What this task involves >> Below is a set of records. Repeat all of them exactly.

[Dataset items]
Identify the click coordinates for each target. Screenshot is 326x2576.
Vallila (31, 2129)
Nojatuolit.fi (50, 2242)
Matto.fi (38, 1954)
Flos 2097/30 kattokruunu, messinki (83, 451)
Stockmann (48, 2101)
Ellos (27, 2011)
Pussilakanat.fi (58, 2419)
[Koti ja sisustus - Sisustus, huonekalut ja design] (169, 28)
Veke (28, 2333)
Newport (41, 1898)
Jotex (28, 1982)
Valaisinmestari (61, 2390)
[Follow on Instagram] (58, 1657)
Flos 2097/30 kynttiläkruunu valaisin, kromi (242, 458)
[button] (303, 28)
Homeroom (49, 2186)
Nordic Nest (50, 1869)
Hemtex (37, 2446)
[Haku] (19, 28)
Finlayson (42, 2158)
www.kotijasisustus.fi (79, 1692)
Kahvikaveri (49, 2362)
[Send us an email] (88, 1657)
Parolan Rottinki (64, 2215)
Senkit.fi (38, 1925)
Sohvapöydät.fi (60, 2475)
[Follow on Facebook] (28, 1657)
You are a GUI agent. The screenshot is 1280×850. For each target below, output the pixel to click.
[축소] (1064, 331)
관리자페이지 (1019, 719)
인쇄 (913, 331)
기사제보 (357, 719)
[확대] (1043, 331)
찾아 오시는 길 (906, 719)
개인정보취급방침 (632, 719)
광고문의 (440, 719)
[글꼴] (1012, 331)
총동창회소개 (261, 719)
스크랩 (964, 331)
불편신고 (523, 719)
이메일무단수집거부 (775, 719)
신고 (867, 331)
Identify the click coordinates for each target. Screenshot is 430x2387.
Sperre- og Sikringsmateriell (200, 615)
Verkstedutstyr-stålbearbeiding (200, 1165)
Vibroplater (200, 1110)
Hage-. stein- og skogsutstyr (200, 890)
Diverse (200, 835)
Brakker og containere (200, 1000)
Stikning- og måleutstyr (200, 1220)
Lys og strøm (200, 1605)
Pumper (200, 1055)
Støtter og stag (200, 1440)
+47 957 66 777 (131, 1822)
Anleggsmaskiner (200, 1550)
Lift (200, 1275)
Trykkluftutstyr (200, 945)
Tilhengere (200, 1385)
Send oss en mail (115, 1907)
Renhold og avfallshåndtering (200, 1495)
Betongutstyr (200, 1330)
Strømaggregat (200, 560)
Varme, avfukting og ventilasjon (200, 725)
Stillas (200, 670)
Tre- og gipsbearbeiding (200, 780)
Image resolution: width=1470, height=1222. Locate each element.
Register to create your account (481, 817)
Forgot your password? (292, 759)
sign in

Finished exercise >>
Identify the click coordinates for each target. Screenshot is 326x2576.
Vallila (31, 2129)
Nojatuolit.fi (50, 2242)
Matto.fi (38, 1954)
Flos 2097/30 kattokruunu, messinki (83, 451)
Stockmann (48, 2101)
Ellos (27, 2011)
Pussilakanat.fi (58, 2419)
[Koti ja sisustus - Sisustus, huonekalut ja design] (169, 28)
Veke (28, 2333)
Newport (41, 1898)
Jotex (28, 1982)
Valaisinmestari (61, 2390)
[Follow on Instagram] (58, 1657)
Flos 2097/30 kynttiläkruunu valaisin, kromi (242, 458)
[button] (303, 28)
Homeroom (49, 2186)
Nordic Nest (50, 1869)
Hemtex (37, 2446)
[Haku] (19, 28)
Finlayson (42, 2158)
www.kotijasisustus.fi (79, 1692)
Kahvikaveri (49, 2362)
[Send us an email] (88, 1657)
Parolan Rottinki (64, 2215)
Senkit.fi (38, 1925)
Sohvapöydät.fi (60, 2475)
[Follow on Facebook] (28, 1657)
You are a GUI agent. The screenshot is 1280×850. For each target below, output the pixel to click.
[축소] (1064, 331)
관리자페이지 (1019, 719)
인쇄 (913, 331)
기사제보 (357, 719)
[확대] (1043, 331)
찾아 오시는 길 (906, 719)
개인정보취급방침 (632, 719)
광고문의 (440, 719)
[글꼴] (1012, 331)
총동창회소개 (261, 719)
스크랩 (964, 331)
불편신고 (523, 719)
이메일무단수집거부 (775, 719)
신고 (867, 331)
Identify the click coordinates for each target. Screenshot is 430x2387.
Sperre- og Sikringsmateriell (200, 615)
Verkstedutstyr-stålbearbeiding (200, 1165)
Vibroplater (200, 1110)
Hage-. stein- og skogsutstyr (200, 890)
Diverse (200, 835)
Brakker og containere (200, 1000)
Stikning- og måleutstyr (200, 1220)
Lys og strøm (200, 1605)
Pumper (200, 1055)
Støtter og stag (200, 1440)
+47 957 66 777 (131, 1822)
Anleggsmaskiner (200, 1550)
Lift (200, 1275)
Trykkluftutstyr (200, 945)
Tilhengere (200, 1385)
Send oss en mail (115, 1907)
Renhold og avfallshåndtering (200, 1495)
Betongutstyr (200, 1330)
Strømaggregat (200, 560)
Varme, avfukting og ventilasjon (200, 725)
Stillas (200, 670)
Tre- og gipsbearbeiding (200, 780)
Image resolution: width=1470, height=1222. Locate each element.
Register to create your account (481, 817)
Forgot your password? (292, 759)
sign in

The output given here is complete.